As shown at Inferring the call signature of a lambda or arbitrary callable for "make_function", you can infer the calling signature of a lambda (or any other functor with a single calling signature) from its (single) operator():

template<typename T> struct remove_class { };
template<typename C, typename R, typename... A>
struct remove_class<R(C::*)(A...)> { using type = R(A...); };
template<typename C, typename R, typename... A>
struct remove_class<R(C::*)(A...) const> { using type = R(A...); };
template<typename C, typename R, typename... A>
struct remove_class<R(C::*)(A...) volatile> { using type = R(A...); };
template<typename C, typename R, typename... A>
struct remove_class<R(C::*)(A...) const volatile> { using type = R(A...); };

template<typename T>
struct get_signature_impl { using type = typename remove_class<
    decltype(&std::remove_reference<T>::type::operator())>::type; };
template<typename R, typename... A>
struct get_signature_impl<R(A...)> { using type = R(A...); };
template<typename R, typename... A>
struct get_signature_impl<R(&)(A...)> { using type = R(A...); };
template<typename R, typename... A>
struct get_signature_impl<R(*)(A...)> { using type = R(A...); };
template<typename T> using get_signature = typename get_signature_impl<T>::type;

This is a rather inflexible approach, though; as R. Martinho Fernandes says, it won\'t work for functors with multiple operator()s, nor for functors with templated operator() or for (C++14) polymorphic lambdas. This is why bind defers inference of its result type until the eventual call attempt.



回答4:

It is possible to get the needed std::function type for lambda using derivation, decltype, variadic templates and a few type traits:

namespace ambient {

    template <typename Function>
    struct function_traits : public function_traits<decltype(&Function::operator())> {};

    template <typename ClassType, typename ReturnType, typename... Args>
    struct function_traits<ReturnType(ClassType::*)(Args...) const> {
        typedef ReturnType (*pointer)(Args...);
        typedef const std::function<ReturnType(Args...)> function;
    };

    template <typename Function>
    typename function_traits<Function>::function to_function (Function& lambda) {
        return static_cast<typename function_traits<Function>::function>(lambda);
    }

    template <class L>
    struct overload_lambda : L {
        overload_lambda(L l) : L(l) {}
        template <typename... T>
        void operator()(T&& ... values){
            // here you can access the target std::function with
            to_function(*(L*)this)(std::forward<T>(values)...);
        }
    };

    template <class L>
    overload_lambda<L> lambda(L l){
        return overload_lambda<L>(l);
    }

}

I use it in my code like this:

ambient::lambda([&](const vector<int>& val){ // some code here // })(a);

PS: in my real case I then save this std::function object and its arguments inside a generic kernel objects that I can execute later on demand via virtual functions.

     



回答5:

Isn\'t currying already implemented with std::bind?

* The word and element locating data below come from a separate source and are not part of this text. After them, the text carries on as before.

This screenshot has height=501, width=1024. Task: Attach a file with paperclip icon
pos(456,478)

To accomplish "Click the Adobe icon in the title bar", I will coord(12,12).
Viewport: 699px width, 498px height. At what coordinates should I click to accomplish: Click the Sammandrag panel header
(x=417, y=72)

auto sum = [](int a, int b){ return a+b; };
auto inc = std::bind( sum, _1, 1 );
assert( inc(1)==2 );


回答6:

This could be interesting for you: https://gist.github.com/Manu343726/94769034179e2c846acc

That is an experiment I have written a month ago. The goal was to create a functor-like C++ template which emulates Haskell\'s partial calls closures, i.e. the automatic creation of a closure of m-n argumments when you call with n argumments a function with m parameters.

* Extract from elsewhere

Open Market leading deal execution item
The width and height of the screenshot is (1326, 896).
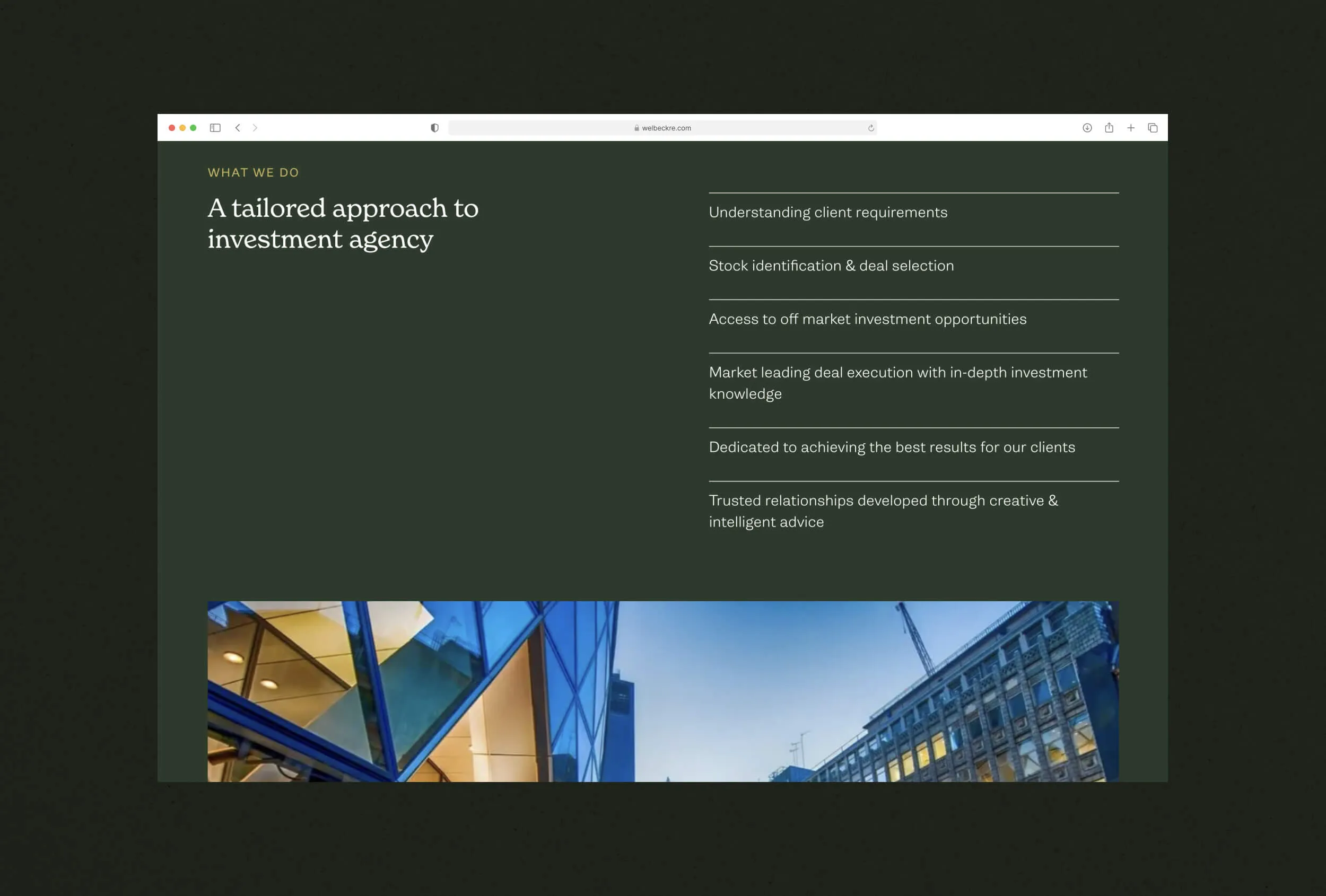tap(897, 383)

This is one example of what this experiment is cappable to do:

int f( int a, int b, int c, int d)
{
    return a+b+c+d;
}

int main()
{
    auto foo = haskell::make_function( f );

    auto a = foo , 1 , 2 , 3; //a is a closure function object with one parameter

    std::cout << a , 4 << std::endl; //Prints 10
}

haskell::make_function uses some type traits to take care of the different types of function entities, lambdas included:

auto f = haskell::make_function( []( int x, int y , int z ){ return x*y*z; } );

auto a = f(1,2); //a is functor with one parameter (Using the alternative C++-like syntax)
auto b = a(3); // b is 6

As you can see, I use comma operator to mmimic Haskell syntax, but you could change it to the call operator to achieve your goal syntax.

Your are completely free to do anything you want with the code (Check the license).